TEXT EXCERPT.
....................

18 January 2012

Go for the higher excess

Insurance is a fact of life. You must have it for your car and your home, most of us have it for our health and some have it for income protection and life.   When you choose to pay a higher excess you are basically self-insuring for a part of the policy. You do this by taking the chance that you won't get sick, the house won't burn down or your car won't be stolen so you pay a lower premium. Most insurance companies offer different levels of excess. The higher the excess the lower the annual premium.  Choose the highest excess you can afford and then make sure you are covered by banking the excess amount immediately. Hopefully you'll never need to touch it, but if you do it will be there, ready to be used.

1 comment:

  1. You are quite right with this idea but I have taken the self-insurance much further. It is 55 years since my grandfather taught me to be very wary of insurance. During my career I thoroughly studied disasters particularly flooding, and the role of planning standards and insurance. I do not insure anything except my cars for third party property loss only.

    I have not had a car accident because I drive with care. I never buy new or "attractive" cars but if one were lost then a cheap replacement will be available. My house has not burned down because I do not have fuel or electric heaters, my electrics are professionally checked every five years, and all wiring is replaced and upgraded every thirty years. 'Tis better to not have a fire than to spend money on insurance to repair a house after an event. I recently replaced the roof and had its structure upgraded to a higher modern wind rating.

    I have all the usual possessions but none would be a huge loss to me. My invested savings are on hand to replace all basic items. My photographs are digitised and copies are held elsewhere. I don't have medical insurance either but that's another story.

    I have saved a vast amount of money over the last 50 years by not subsidising people who live in risky areas, who drive with undue care and who overcapitalise with personal possessions.

....................

Stored records:
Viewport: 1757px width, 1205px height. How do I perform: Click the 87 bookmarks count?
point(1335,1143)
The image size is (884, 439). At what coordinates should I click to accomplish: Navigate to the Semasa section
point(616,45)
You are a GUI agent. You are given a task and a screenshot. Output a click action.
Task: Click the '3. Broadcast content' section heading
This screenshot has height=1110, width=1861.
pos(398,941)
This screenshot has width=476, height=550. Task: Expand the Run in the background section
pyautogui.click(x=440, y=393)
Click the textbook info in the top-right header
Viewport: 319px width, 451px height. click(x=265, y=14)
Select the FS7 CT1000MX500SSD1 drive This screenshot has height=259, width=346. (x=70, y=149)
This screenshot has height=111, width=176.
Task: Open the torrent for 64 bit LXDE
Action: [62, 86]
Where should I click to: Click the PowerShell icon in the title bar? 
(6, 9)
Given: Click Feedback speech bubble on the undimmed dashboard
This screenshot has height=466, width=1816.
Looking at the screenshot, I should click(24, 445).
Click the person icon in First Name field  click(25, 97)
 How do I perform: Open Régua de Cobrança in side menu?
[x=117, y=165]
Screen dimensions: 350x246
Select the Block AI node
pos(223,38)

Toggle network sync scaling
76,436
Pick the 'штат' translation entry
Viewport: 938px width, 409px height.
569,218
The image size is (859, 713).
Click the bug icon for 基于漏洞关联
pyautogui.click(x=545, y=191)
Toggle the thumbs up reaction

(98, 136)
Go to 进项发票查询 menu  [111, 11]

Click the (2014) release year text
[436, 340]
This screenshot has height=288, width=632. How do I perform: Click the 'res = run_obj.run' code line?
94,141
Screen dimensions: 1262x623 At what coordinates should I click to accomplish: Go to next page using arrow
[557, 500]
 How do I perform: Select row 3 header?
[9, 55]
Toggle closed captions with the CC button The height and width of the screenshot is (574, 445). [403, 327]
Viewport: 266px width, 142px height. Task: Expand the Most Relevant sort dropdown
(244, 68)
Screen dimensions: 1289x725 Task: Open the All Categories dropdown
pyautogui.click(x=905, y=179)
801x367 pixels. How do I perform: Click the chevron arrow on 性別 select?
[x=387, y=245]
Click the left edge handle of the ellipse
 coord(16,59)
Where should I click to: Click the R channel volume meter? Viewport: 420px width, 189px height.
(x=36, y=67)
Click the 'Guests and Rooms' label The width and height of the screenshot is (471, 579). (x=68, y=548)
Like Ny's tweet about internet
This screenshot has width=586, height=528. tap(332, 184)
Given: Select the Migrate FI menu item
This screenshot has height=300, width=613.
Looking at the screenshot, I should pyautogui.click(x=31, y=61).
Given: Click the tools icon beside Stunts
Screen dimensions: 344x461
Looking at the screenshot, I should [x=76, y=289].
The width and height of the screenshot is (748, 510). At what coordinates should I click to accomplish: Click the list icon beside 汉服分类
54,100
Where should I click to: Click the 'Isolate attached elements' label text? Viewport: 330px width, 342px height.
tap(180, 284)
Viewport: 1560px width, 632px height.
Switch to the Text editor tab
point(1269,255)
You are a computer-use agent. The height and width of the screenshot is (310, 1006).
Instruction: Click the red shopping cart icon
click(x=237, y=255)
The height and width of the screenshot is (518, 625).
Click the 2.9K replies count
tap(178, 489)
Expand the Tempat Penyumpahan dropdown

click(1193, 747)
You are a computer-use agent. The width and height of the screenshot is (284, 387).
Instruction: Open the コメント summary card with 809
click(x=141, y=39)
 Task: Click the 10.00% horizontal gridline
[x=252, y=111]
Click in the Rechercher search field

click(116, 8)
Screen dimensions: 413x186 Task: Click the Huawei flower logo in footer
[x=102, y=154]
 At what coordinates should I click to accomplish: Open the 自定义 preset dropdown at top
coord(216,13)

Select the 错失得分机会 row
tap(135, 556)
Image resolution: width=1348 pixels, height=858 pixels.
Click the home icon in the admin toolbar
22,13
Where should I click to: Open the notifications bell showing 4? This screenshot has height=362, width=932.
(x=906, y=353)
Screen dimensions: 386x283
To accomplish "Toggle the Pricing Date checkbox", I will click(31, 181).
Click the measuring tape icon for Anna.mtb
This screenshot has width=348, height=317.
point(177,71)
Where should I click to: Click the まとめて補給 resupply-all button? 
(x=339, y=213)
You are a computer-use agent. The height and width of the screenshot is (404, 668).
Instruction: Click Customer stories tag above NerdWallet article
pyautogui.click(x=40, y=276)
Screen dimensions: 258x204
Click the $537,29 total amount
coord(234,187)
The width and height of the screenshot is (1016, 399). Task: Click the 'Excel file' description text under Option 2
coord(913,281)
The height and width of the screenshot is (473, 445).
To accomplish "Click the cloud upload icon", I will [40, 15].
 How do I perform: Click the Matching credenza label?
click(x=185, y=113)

....................

WORK INSTRUCTION.
After choosing the highest excess you can afford, what does the post on insurance excess say to do with the excess amount? This material comes from a separate source.

RESPONSE AREA.
Bank the excess amount immediately.